YOUR INSTRUCTIONS: Reproduce the entries exactly, beginning with the line containing "Click the line 'this doesn't take cash'" and ending with their last line, both included.
***** ENTRIES SHOWN *****
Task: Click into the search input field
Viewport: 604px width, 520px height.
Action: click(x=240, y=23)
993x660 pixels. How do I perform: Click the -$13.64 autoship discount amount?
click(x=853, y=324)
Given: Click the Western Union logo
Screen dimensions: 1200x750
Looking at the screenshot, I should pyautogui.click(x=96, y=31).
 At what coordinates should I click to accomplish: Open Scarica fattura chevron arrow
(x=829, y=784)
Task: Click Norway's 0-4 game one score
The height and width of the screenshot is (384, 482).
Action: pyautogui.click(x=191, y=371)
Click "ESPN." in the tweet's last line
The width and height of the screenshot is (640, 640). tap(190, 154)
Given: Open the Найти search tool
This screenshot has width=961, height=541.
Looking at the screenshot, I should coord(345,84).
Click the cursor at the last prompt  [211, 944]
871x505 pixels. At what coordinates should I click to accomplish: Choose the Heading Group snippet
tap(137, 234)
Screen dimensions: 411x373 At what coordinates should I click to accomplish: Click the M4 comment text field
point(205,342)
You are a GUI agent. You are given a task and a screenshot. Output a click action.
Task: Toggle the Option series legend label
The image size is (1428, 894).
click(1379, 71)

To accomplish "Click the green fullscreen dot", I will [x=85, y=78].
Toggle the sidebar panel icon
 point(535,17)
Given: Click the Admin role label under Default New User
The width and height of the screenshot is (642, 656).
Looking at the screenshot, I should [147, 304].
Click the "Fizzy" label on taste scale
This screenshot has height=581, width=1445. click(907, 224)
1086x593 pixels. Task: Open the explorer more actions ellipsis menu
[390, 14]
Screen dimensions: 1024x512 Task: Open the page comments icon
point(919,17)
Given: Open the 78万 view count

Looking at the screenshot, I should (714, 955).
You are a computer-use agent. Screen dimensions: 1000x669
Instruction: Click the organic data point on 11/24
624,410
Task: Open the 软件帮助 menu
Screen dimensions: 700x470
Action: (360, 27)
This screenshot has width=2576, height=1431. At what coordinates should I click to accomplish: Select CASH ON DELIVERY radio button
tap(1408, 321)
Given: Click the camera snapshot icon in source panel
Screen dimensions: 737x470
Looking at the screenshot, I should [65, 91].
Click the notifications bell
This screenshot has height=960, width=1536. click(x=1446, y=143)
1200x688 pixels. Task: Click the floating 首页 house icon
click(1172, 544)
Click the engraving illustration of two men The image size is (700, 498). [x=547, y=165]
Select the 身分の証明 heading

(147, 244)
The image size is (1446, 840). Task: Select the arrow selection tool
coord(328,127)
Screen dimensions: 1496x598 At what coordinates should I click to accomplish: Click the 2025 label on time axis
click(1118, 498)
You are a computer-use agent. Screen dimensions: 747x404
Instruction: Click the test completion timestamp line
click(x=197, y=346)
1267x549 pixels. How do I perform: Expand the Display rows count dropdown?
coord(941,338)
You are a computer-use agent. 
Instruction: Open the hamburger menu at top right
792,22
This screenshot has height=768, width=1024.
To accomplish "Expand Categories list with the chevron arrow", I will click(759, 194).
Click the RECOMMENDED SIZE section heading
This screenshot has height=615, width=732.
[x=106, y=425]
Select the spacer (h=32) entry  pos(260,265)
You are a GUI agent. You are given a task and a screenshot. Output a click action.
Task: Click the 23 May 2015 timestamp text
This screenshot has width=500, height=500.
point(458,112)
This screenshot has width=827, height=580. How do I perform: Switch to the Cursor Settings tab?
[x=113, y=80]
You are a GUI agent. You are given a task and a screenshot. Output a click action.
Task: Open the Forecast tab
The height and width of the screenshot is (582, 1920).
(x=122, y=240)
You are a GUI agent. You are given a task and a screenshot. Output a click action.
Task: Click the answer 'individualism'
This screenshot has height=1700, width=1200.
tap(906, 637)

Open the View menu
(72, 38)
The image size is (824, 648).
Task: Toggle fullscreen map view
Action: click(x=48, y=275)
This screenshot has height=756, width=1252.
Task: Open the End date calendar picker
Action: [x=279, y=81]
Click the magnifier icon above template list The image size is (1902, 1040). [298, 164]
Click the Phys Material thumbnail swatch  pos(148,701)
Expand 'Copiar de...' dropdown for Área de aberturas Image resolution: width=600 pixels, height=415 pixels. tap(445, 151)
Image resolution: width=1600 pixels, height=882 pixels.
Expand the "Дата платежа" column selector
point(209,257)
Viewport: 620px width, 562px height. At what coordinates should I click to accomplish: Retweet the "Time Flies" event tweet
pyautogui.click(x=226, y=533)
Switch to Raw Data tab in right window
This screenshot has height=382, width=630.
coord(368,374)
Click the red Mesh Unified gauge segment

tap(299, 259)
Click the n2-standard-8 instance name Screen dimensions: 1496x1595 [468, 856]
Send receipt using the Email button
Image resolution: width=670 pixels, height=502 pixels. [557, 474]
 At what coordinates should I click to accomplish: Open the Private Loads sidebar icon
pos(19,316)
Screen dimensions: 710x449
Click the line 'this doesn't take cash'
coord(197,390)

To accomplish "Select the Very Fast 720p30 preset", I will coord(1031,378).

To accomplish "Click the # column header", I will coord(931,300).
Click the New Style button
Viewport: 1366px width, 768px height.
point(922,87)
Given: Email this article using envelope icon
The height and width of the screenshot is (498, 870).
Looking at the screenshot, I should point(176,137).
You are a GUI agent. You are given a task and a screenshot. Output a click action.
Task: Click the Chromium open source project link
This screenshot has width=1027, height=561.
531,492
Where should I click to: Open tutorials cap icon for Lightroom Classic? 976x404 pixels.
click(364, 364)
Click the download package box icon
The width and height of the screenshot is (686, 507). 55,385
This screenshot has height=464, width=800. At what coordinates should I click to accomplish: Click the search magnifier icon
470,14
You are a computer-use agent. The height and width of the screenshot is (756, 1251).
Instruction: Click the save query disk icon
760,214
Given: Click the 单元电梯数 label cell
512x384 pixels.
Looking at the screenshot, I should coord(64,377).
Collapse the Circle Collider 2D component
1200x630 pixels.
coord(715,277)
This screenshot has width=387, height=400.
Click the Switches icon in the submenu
*****
ANSWER TO THIS TASK:
Click the line 'this doesn't take cash'
coord(197,390)

To accomplish "Select the Very Fast 720p30 preset", I will coord(1031,378).

To accomplish "Click the # column header", I will coord(931,300).
Click the New Style button
Viewport: 1366px width, 768px height.
point(922,87)
Given: Email this article using envelope icon
The height and width of the screenshot is (498, 870).
Looking at the screenshot, I should point(176,137).
You are a GUI agent. You are given a task and a screenshot. Output a click action.
Task: Click the Chromium open source project link
This screenshot has width=1027, height=561.
531,492
Where should I click to: Open tutorials cap icon for Lightroom Classic? 976x404 pixels.
click(364, 364)
Click the download package box icon
The width and height of the screenshot is (686, 507). 55,385
This screenshot has height=464, width=800. At what coordinates should I click to accomplish: Click the search magnifier icon
470,14
You are a computer-use agent. The height and width of the screenshot is (756, 1251).
Instruction: Click the save query disk icon
760,214
Given: Click the 单元电梯数 label cell
512x384 pixels.
Looking at the screenshot, I should coord(64,377).
Collapse the Circle Collider 2D component
1200x630 pixels.
coord(715,277)
This screenshot has width=387, height=400.
Click the Switches icon in the submenu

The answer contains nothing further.